§ **DIRECTIONS**:
Report every line below that has the string "will" in it.

-- EXCERPTED RECORDS follows --

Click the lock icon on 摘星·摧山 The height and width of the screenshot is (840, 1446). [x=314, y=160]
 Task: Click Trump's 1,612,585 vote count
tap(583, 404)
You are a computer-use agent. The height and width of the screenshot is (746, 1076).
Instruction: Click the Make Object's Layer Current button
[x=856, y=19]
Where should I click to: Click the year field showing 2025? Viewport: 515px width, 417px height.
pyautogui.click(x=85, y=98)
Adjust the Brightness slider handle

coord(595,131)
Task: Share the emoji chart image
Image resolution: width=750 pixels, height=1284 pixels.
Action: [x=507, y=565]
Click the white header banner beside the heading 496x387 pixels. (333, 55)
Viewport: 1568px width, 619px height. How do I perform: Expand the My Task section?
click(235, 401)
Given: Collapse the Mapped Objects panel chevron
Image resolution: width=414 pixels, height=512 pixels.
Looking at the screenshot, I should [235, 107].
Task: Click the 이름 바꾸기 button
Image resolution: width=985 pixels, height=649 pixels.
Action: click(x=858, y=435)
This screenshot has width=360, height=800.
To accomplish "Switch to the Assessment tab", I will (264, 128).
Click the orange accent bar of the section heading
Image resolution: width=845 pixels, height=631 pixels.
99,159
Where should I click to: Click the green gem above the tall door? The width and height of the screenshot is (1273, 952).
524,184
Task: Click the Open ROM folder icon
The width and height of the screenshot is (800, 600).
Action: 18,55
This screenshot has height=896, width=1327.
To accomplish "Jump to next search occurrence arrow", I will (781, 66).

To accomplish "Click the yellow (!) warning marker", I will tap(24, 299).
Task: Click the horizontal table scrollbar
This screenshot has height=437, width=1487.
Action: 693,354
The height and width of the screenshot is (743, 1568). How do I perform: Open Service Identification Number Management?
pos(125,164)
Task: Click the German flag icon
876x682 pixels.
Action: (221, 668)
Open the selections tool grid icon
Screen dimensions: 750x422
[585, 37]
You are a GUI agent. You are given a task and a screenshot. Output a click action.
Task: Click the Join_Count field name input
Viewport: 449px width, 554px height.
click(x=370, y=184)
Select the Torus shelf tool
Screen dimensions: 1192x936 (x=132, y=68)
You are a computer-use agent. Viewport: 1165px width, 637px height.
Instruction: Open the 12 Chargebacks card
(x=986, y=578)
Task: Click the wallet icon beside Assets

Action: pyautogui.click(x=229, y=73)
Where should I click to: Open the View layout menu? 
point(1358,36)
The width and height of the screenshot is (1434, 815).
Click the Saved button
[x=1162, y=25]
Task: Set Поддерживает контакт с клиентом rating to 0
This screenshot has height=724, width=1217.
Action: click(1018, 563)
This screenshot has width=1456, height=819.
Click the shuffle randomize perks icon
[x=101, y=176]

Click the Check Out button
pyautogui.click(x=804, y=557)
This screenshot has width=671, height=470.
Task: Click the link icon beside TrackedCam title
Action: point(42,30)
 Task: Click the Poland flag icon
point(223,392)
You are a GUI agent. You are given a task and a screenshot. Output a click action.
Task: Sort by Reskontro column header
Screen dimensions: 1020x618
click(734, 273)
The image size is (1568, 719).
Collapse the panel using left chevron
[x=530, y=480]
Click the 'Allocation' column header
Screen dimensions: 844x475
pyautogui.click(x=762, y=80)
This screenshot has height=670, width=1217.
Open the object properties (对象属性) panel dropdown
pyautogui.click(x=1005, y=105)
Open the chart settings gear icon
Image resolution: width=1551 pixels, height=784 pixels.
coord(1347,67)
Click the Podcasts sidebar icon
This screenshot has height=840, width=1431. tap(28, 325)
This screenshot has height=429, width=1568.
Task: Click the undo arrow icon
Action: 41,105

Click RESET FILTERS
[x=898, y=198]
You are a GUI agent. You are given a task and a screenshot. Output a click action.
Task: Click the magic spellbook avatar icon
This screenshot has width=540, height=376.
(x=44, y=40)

-- EXCERPTED RECORDS concluded --

§ **RESPONSE TO THE EXERCISE**:
To accomplish "Switch to the Assessment tab", I will (264, 128).
To accomplish "Jump to next search occurrence arrow", I will (781, 66).
To accomplish "Click the yellow (!) warning marker", I will tap(24, 299).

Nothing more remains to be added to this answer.